Prepare for Adoption

Have you been thinking about adding a cat or two to your family? Wondering if you are ready?

First and foremost, make sure you are prepared to care for your new pet for its entire life – 15 to 20 years on average for an indoor cat. Hundreds of thousands of cats end up in local shelters each year because their owners did not carefully consider the responsibilities associated with having a pet. Many of these cats never make it out of the shelters alive. Do not let your cat become another sad statistic, make sure you can provide a loving home for the entire life of your cat before adopting.

While cats are usually thought of as low maintenance pets, there are still some lifestyle changes that need to be made when adding a cat or kitten to your household.

Can you make the necessary time commitment to your new pet?

While cats are considered to be independent, they still need love and companionship from their people. Before you commit to the long-term care of a cat or kitten, evaluate whether you have the time to devote to your new pet. An hour or so a few evenings during the week and part of most weekends is generally enough time to allow you and an adult cat to develop a caring bond. Kittens, on the other hand, require more care and attention.

Can you make the financial commitment to properly care for your new pet?

When adopting a cat, there are certainly more expenses to consider than just the fee paid to the shelter or rescue agency. Initial and ongoing, supplies, medical expenses, and care while you are out of town all need to be factored into the economic decision of whether or not to adopt a cat or kitten.
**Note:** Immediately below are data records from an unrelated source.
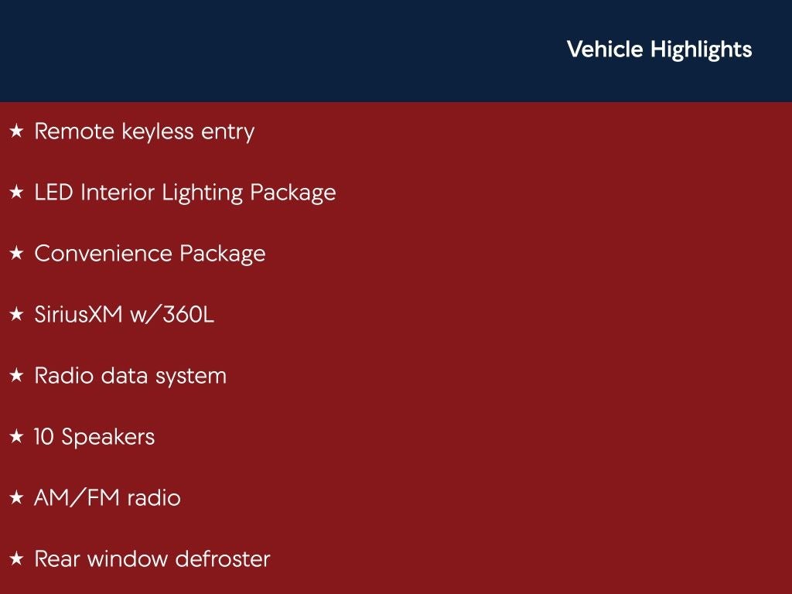The height and width of the screenshot is (594, 792).
Task: Select the LED Interior Lighting Package text
Action: click(185, 193)
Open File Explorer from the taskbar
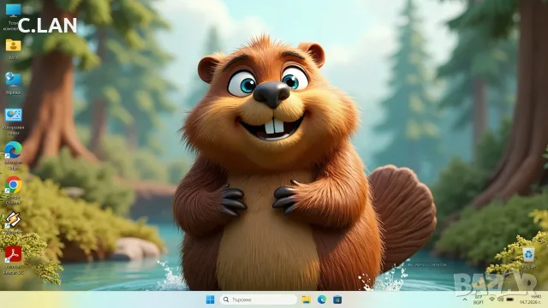This screenshot has height=308, width=548. [307, 299]
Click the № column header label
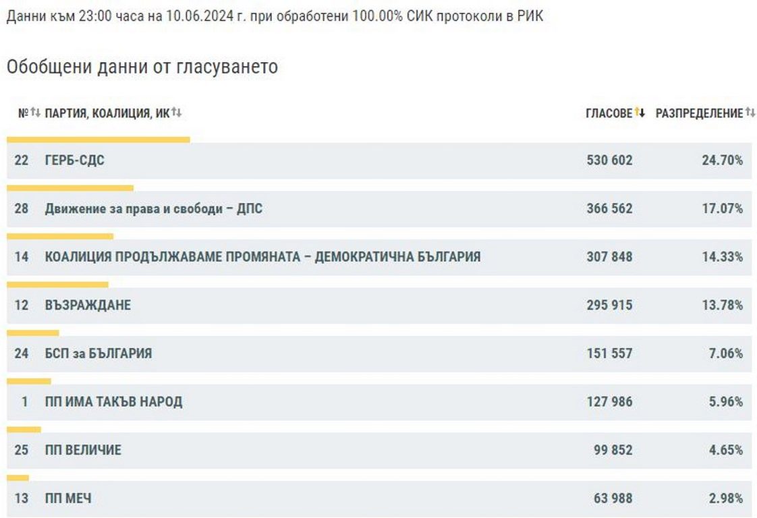This screenshot has width=757, height=518. tap(22, 113)
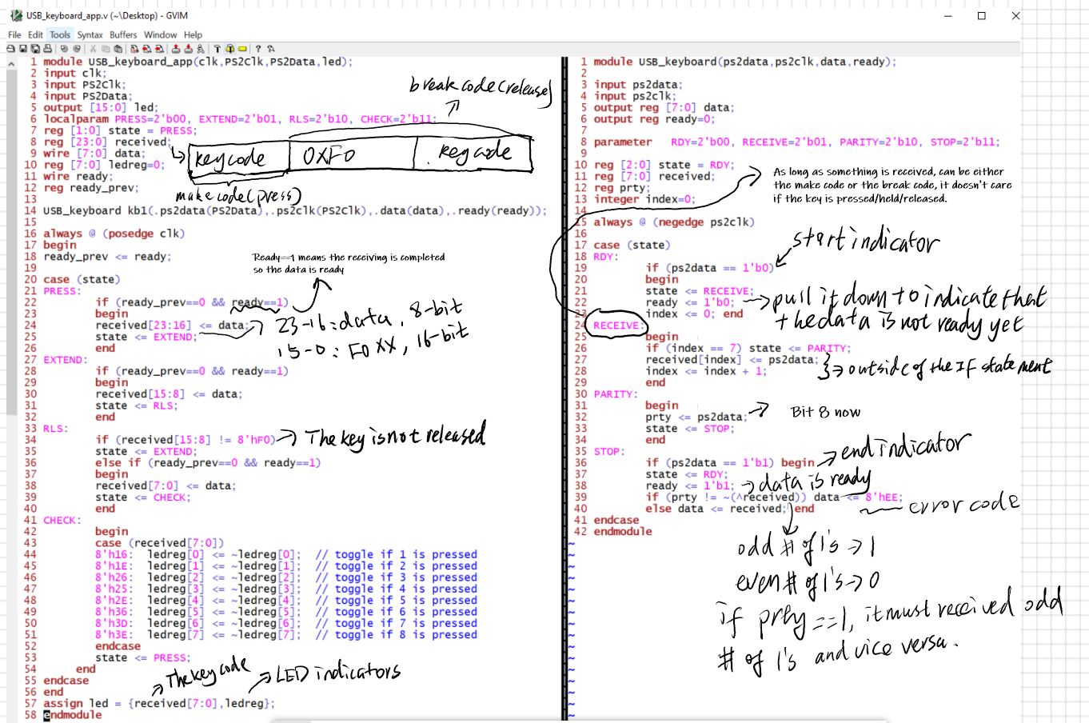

If this is your first cat, you will need to consider the cost of the following essential supplies:

  • Litter, scoop and litter box(es)
  • High quality cat food as well as food and water dishes
  • Grooming supplies – brush, claw clippers, etc.
  • Scratching posts of varying textures and design
  • Cat carrier

Another factor to consider is that vet care is generally more expensive for kittens than adult cats. Adult cats generally only require annual exams and vaccines – rabies and distemper shots. Cats are very good at hiding illness, though, so it is very important that your cat be examined by a vet each year in order to detect disease early and improve chances for recovery with treatment. Once the signs of illness become visible to you, it may be too late.

Kittens generally require more initial visits to the veterinarian than adult cats – in part because kittens need a series of vaccines in their first year. Additionally, kittens have less developed immune systems and are more likely than adult cats to get sick.

Young kittens need three distemper shots, each 3-4 weeks apart, and then a rabies vaccine between 14 and 16 weeks of age. Between four and six months, your new kitties will need to be spayed or neutered. This surgery is important for the long-term health of your new pet – kittens spayed or neutered before reaching sexual maturity have a significantly lower risk of dying from reproductive cancer. Spaying or neutering your pet is the single most effective method to help avoid the development of hormone driven behavior problems.

Is your house adequately prepared?

While cats do not require a lot of space – they are often touted as the ideal pets for apartment living – you will need to make some changes before bringing kitty home. Make sure potentially dangerous items are put safely away, out of your cat’s reach – rubber bands, string, moth balls, curtain cords, poisons and shopping bags with handles. Also, be sure to make yourself aware of which household plants may be poisonous to your cat. The ASPCA maintains a list of poisonous plants.

Until you are familiar with your new pet’s habits, you will need to take additional precautions to ensure his safety and well being. Be sure to put breakable items in a location where your cat cannot reach them (remembering cats can jump). Some cats like to chew, so you may need take additional steps to protect wires with plastic coverings or bitter tasting spray (specially designed to deter pet chewing).

As you can see, the decision to adopt a cat or kitten should not be taken lightly. There are many important factors that should be considered when you are thinking about bring a new furry friend into your life. After weighing these and other factors, if you do decide to adopt, you will know that you are doing a beautiful and responsible thing by providing a life long home to a cat who, in turn, will be your devoted companion for many years to come.